Public Lecture – Poetic Printscapes: The State of Sequoyah Movement and Indigenous Literary Politics, 6 September 2023

Wednesday 6 September 2023, 5-7 pm

Hunter Council Chamber, Gate 1, Kelburn Parade

Public Lecture followed by refreshments.

Public Lecture hosted by Professor Nikki Hessell, and funded by the Royal Society of New Zealand Marsden Fund, where Kathryn Walkiewicz, Assistant Professor of Literature at UC San Diego and an enrolled citizen of Cherokee Nation/ᏣᎳᎩᎯ ᎠᏰᎵ, will speak about their newly published book.

Abstract:

In 1905, leaders of the Cherokee, Chickasaw, Choctaw, Muscogee-Creek, and Seminole nations lobbied US Congress to establish a new state, the State of Sequoyah. The Sequoyah movement functioned as a large-scale intratribal effort to curtail the transformation of Indian Territory (present-day eastern Oklahoma) into a settler-dominated, US-controlled space, ie, a US state.
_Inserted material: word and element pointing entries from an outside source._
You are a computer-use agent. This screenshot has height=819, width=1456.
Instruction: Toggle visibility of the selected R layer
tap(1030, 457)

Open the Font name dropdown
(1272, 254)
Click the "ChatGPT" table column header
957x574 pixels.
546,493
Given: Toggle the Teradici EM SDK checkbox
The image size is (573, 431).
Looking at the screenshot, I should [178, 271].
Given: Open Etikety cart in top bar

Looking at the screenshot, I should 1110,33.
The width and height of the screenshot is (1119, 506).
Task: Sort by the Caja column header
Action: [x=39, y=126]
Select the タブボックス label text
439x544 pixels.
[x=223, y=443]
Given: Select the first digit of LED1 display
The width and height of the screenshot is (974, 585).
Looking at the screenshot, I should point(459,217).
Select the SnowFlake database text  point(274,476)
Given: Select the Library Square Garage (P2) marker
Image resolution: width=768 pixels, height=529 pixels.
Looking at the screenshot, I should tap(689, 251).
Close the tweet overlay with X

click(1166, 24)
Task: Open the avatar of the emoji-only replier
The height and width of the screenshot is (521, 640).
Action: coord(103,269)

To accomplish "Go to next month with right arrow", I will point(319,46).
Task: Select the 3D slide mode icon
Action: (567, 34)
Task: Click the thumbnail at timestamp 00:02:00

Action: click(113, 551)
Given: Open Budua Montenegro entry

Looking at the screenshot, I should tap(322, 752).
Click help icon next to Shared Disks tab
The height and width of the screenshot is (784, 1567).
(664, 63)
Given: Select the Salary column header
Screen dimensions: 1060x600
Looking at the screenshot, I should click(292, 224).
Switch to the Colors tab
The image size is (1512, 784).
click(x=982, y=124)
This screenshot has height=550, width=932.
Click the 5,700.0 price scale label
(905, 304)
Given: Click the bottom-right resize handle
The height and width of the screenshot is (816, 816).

The state name “Sequoyah” invoked the Cherokee syllabary’s inventor and a long tradition of literacy, writing, and literature in Indian Territory.

This talk argues that, while unsuccessful in producing a state, the Sequoyah campaign was both a political and a literary movement that had a lasting impact on Native sovereignty and Indigenous literature, including the emergence of “Native American literature” as a distinct literary genre.